The week prior to the Dec. 12 meeting of the EU ministers of energy, the Lithuanian EU Council president achieved support for a compromise text against all odds in the permanent committee of EU ambassadors (COREPER). The general perception was that the debate among the energy ministers would be a formality confirming the COREPER text.

As I followed the live debate, I suspected an unexpected outcome could occur when Hungary expressed its opposition to the compromise. Upfront, four countries had made clear that they would vote against—Belgium, Denmark, the Netherlands and Luxembourg—all for the same reason, that the compromise was not ambitious enough in addressing ILUC. Italy expressed opposition as well, with a similar view. 

Hungary did not like the compromise text because it felt the proposed change to the Renewable Energy Directive would hamper the country in developing its agricultural sector. Several other Central and Eastern European countries shared this view, although without expressing opposition to the compromise text. Not Poland though. As the last nation to speak at the council meeting, it supported Hungary and said no. 

The Lithuanian president was taken by surprise. He thought there was a majority in favor of his compromise but there wasn't. The seven countries saying no represented enough votes to block the measure. The stance taken in the council was just mirroring what already had happened in the commission and the European Parliament.

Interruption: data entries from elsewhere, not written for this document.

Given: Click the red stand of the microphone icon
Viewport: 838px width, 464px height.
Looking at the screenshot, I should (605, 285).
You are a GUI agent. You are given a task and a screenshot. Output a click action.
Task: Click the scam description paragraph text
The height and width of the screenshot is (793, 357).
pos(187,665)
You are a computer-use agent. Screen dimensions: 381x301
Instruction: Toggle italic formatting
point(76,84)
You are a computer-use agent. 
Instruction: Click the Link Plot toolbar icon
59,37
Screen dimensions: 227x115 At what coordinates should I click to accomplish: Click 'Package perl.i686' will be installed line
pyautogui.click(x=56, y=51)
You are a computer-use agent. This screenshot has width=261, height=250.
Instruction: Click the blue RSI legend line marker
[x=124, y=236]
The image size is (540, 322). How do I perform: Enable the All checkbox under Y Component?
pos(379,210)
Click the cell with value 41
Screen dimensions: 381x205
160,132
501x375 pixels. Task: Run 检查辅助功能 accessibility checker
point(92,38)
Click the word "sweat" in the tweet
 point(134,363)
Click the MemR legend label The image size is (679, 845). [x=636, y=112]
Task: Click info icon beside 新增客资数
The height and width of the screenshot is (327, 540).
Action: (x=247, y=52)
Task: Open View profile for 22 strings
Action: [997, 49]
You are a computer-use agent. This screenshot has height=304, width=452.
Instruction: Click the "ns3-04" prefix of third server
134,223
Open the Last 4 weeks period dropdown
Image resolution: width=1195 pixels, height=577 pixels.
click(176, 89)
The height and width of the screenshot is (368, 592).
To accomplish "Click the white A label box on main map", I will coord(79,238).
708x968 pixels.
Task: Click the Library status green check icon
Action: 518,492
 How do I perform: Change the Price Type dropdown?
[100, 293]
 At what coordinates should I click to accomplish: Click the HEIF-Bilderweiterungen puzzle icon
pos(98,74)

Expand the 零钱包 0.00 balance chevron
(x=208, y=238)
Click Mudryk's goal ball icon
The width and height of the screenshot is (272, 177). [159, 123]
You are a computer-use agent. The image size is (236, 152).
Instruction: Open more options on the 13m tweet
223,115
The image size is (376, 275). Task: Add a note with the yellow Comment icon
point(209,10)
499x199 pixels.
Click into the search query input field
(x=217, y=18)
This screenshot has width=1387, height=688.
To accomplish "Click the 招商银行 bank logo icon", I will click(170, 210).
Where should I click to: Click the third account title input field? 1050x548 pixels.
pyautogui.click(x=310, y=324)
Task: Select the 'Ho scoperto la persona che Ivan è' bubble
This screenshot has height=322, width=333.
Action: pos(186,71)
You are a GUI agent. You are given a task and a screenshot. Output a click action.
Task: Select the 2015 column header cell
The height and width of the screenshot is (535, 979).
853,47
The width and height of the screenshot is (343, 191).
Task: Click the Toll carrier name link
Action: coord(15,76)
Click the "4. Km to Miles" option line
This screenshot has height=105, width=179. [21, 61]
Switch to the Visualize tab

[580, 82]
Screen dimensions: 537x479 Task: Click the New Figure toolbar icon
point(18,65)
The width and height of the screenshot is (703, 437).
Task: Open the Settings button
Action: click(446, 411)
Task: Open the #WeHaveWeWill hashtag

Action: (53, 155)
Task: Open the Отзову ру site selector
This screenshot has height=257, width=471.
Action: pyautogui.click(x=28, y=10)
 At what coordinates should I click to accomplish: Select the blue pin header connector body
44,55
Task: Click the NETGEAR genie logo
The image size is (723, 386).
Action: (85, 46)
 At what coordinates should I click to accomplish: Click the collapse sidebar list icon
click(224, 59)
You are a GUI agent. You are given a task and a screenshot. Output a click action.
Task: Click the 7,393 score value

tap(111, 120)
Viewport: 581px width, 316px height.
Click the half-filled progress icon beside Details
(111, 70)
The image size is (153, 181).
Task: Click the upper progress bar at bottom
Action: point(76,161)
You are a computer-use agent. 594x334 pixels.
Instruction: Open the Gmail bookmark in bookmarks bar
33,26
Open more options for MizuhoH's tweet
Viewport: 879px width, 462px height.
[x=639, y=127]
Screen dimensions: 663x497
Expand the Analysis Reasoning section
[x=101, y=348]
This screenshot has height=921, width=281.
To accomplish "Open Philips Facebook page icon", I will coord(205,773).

There is substantial disagreement on the best way forward regarding the ILUC issue. The result: standstill. The dramatic change to the bill in the summer of 2012, when out of the blue a cap to food/feed biofuels was introduced along with ILUC factors, backfired. The European Commission could have foreseen this if it had done its homework well. It would have realized how much disagreement there was with its proposal, if it had tested the water by consulting member states and the sector before launching the proposal. 

Why did the commission push on? Was it lack of clear leadership of the president of the European Commission to say no to a proposal that was controversial even within the commission itself? I think it was. The proposal should never have seen daylight.

What next? 

It is unlikely that the Greek presidency will be able to mend this since it will be very short-lived, due to European elections. Why put effort in a file that cannot be concluded during one’s term as president? Thus the file will be carried over to the Italians in the second half of 2014.  But whether they can find the key to resolve the issue will depend on how the newly elected parliament and commission will assess biofuels.

Looking at the recent ILUC battlefield I see mainly casualties and no real winners. The European ethanol industry has only a few months time to regroup and rethink its strategy as the discussion on biofuels will continue, whether we like it or not. 

Even though it has been a tough battle up to now, the ethanol sector has the potential to change the tide. We have been successful in convincing the European Parliament that a separate target of renewable energy in gasoline is needed. It was one of the few amendments that gained enough support to survive the negotiation with the council. We also were able to convince the parliament that a mandatory target for advanced biofuels is a must.

We have until this coming June to present the new parliament, the commission, other stakeholders and the media our story that supporting first- and second-generation ethanol is a worthwhile investment.